Problem
Go over the data and copy out each line with "list" in it.

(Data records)

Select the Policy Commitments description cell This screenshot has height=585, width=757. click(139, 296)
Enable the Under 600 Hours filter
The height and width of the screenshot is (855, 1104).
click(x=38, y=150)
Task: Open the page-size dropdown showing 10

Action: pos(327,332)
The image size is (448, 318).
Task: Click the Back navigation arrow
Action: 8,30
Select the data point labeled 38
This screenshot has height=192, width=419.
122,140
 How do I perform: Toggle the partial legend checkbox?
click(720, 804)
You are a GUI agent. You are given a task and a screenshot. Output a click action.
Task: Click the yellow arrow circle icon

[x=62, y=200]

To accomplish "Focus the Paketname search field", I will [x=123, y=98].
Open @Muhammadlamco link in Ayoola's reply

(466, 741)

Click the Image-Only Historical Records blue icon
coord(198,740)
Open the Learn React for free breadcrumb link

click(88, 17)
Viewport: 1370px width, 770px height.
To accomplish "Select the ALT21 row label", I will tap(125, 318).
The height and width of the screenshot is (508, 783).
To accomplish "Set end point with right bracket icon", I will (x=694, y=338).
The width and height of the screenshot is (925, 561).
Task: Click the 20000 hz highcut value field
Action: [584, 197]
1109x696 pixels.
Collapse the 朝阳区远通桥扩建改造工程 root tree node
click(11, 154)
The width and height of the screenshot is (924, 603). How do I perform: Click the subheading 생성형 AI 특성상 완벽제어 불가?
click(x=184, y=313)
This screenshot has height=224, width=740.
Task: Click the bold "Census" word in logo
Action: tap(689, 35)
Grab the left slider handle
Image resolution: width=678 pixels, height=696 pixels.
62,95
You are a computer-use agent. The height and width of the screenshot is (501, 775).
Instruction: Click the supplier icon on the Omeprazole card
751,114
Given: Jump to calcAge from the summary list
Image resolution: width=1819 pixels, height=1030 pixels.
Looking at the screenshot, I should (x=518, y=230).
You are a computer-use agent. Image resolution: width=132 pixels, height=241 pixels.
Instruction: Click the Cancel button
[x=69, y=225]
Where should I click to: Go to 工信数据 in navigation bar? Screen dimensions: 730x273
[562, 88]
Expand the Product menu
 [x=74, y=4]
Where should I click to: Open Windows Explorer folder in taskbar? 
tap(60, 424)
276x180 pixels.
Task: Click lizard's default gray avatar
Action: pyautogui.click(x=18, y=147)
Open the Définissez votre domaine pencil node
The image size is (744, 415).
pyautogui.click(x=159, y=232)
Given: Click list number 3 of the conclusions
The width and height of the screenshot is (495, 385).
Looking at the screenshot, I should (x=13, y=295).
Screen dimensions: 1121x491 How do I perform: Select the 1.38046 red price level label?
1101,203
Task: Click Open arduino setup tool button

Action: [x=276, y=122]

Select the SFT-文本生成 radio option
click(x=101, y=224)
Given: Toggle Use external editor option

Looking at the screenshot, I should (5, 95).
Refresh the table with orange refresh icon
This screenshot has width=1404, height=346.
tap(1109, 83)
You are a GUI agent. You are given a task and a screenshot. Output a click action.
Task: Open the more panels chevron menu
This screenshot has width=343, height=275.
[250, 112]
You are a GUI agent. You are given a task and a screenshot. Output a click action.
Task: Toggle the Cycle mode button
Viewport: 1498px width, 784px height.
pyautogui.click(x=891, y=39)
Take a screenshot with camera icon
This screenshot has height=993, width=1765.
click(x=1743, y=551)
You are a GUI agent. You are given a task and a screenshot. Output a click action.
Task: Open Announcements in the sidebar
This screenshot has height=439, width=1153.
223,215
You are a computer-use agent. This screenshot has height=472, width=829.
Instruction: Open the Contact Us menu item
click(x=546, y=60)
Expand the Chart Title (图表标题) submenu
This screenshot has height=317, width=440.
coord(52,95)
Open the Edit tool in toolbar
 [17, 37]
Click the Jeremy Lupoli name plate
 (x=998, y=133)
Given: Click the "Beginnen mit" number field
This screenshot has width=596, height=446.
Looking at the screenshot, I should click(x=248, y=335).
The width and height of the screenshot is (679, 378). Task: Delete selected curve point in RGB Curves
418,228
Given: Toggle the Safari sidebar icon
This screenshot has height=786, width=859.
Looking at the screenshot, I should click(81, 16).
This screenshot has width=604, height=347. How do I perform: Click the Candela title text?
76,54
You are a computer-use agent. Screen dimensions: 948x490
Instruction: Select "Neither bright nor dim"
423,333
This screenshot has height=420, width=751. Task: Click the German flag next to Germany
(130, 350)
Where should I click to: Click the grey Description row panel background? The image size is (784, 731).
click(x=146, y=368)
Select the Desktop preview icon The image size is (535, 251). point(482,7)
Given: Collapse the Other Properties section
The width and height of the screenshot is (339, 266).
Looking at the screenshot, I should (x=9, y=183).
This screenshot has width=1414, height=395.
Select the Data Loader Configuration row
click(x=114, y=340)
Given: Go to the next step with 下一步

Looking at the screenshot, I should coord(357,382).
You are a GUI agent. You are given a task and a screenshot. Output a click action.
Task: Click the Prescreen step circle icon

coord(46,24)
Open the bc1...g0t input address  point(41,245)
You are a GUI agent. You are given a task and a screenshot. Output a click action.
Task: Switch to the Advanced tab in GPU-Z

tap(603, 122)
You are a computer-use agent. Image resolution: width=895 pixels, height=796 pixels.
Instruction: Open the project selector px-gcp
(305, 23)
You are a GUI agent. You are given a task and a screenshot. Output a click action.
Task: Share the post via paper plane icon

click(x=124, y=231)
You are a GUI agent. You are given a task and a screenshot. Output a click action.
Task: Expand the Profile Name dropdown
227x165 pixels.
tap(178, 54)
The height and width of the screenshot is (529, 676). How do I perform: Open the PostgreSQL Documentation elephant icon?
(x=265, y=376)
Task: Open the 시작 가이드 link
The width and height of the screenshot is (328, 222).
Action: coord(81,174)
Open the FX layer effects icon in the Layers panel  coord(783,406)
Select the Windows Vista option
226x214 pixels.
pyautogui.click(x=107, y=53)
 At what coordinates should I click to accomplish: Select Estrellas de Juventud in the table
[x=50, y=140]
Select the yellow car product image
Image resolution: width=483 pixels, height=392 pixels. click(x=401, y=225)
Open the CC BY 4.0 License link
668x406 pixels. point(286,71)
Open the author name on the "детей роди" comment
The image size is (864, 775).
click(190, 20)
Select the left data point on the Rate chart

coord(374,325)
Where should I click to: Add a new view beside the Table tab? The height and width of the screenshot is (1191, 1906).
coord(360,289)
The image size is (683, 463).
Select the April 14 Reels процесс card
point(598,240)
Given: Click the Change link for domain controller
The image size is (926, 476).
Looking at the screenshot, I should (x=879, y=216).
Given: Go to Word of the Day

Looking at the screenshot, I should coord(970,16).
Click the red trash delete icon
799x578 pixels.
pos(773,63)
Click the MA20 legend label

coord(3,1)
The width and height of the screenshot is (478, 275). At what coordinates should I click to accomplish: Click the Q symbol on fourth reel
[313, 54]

Answer for this exercise
Given: Jump to calcAge from the summary list
Given: Click list number 3 of the conclusions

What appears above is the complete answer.